Start of Data listing

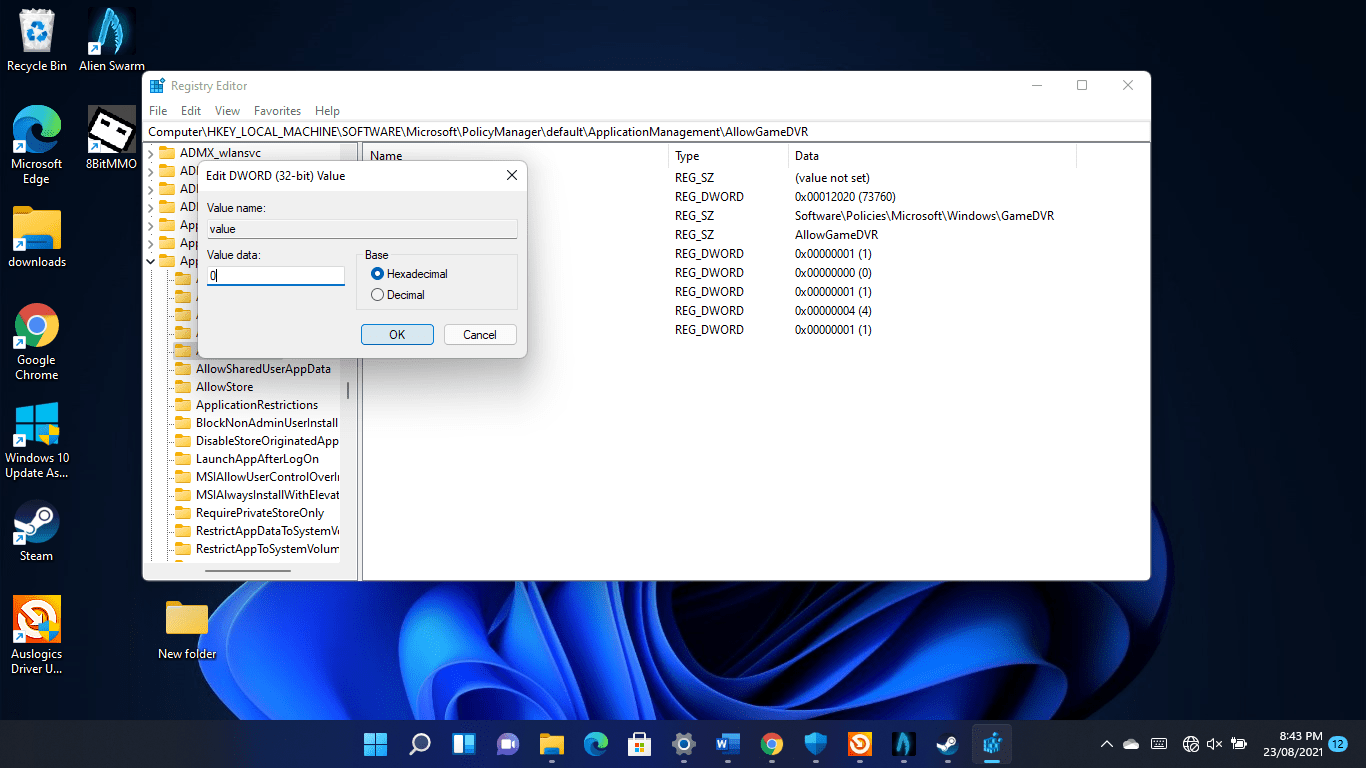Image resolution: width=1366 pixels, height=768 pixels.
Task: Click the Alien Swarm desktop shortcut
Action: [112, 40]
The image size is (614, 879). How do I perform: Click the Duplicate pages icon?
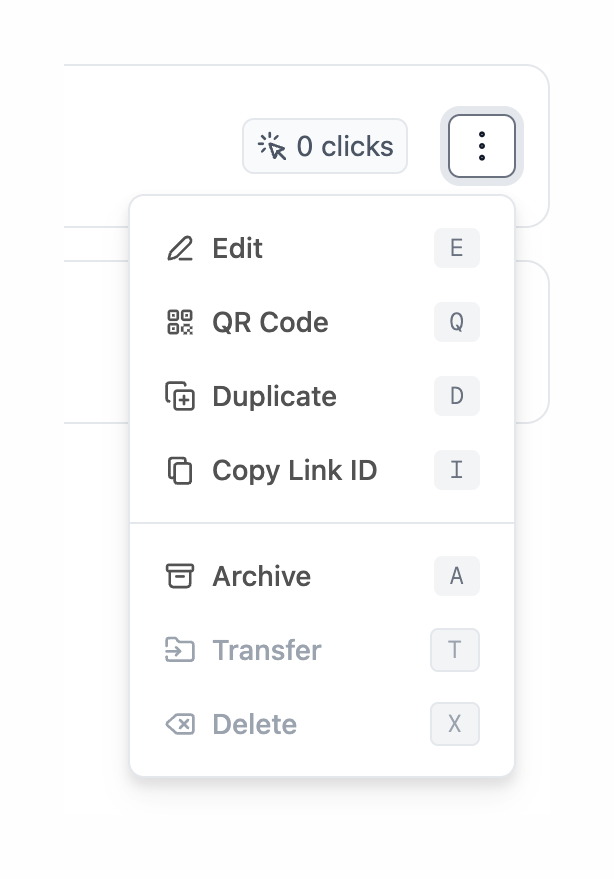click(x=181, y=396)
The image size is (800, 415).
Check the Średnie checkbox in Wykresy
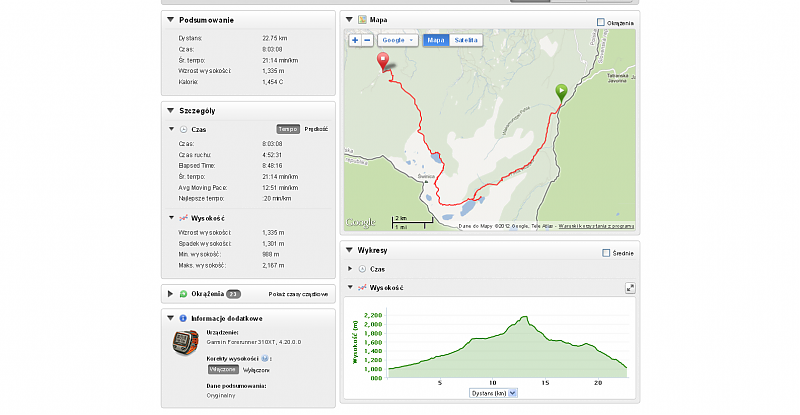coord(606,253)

End of Data listing

Could you repeat, exactly and with nothing else, the lines from the one containing "The image size is (800, 415)." through the last line of the records above, leaving out the pictures?

The image size is (800, 415).
Check the Średnie checkbox in Wykresy
coord(606,253)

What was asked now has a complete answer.